Santiago de Vera was a native of Alcalá de Henares, Spain and the sixth Spanish governor of the Philippines, from May 16, 1584, until May 1590.

Governorship
Governor Gonzalo Ronquillo de Peñalosa and Domingo de Salazar, the first bishop of Manila, had requested the King of Spain to establish the Supreme Court of the Philippines then called the Audiencia, to settle disputes between the Church and State.  In 1584, three judges arrived from Mexico and started the justice court with De Vera serving as the chief justice.

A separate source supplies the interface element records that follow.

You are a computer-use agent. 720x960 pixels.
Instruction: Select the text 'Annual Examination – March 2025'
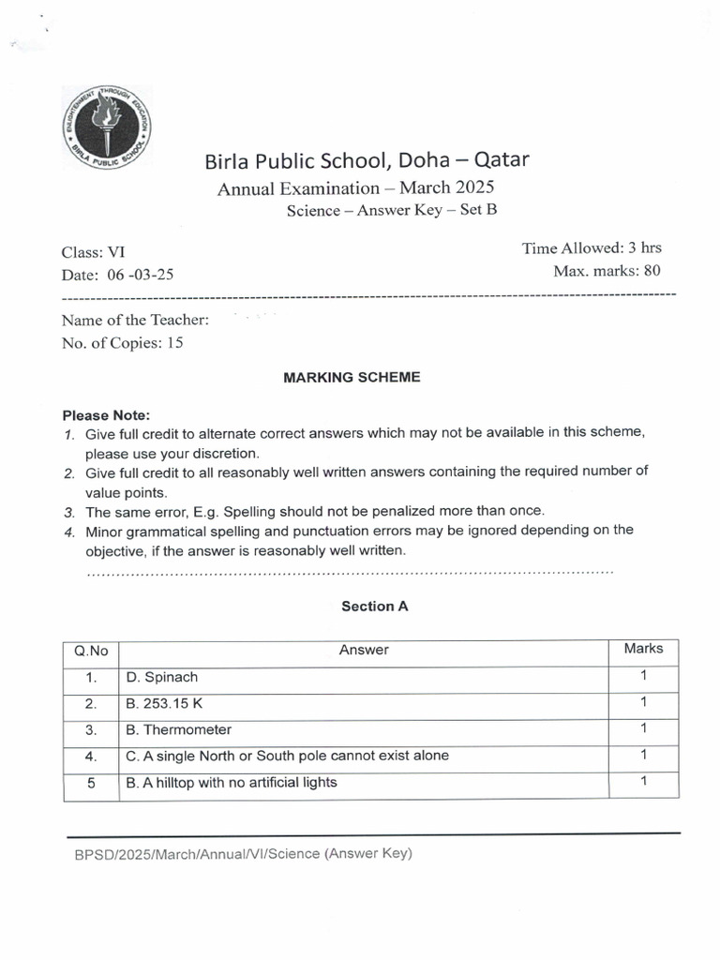point(355,188)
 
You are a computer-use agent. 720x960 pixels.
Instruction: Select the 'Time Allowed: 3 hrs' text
point(591,248)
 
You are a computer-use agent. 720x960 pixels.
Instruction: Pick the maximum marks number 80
point(652,271)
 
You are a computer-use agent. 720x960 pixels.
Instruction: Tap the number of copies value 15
point(174,343)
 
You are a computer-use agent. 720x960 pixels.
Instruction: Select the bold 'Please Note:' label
point(106,414)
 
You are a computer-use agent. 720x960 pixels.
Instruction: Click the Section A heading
point(374,607)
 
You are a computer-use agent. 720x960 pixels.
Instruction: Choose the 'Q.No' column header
point(91,650)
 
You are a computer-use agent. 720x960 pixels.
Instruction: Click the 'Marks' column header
point(643,649)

After the sudden death of Governor Peñalosa, Diego Ronquillo, his nephew became the governor ad interim but was later charged for defalcation in the trust of Peñalosa's estate and was sent back to Spain as a prisoner.  As the chief justice of the court, Santiago de Vera succeeded as the governor of the islands on May 16, 1584.

First houses of stone

Following the great fire of Manila on March 19, 1583, which started during the wake of Governor Gonzalo Ronquillo de Peñalosa at the San Agustin Church, Santiago de Vera made an order that all construction in Manila should be of stone.  It was found that stone could be easily cut near the banks of the Pasig in Guadalupe (now Guadalupe Viejo in Makati) and brought to Manila in boats.

Fort of Nuestra Señora de Guia
He also built the first stone fort of Manila called Nuestra Señora de Guia (Our Lady of Guidance) in 1587 located at the present location of San Diego Bastion (Baluarte de San Diego) at the southwestern corner of Intramuros with plans by a Jesuit named Sedeño.  The artillery for this fort was cast by Panday Pira.

De Vera also began to dig the moat which surrounded the city.  He also built a stone breastwork along the Pasig riverfront.  The great wall was not begun till the rule of Gómez Pérez Dasmariñas.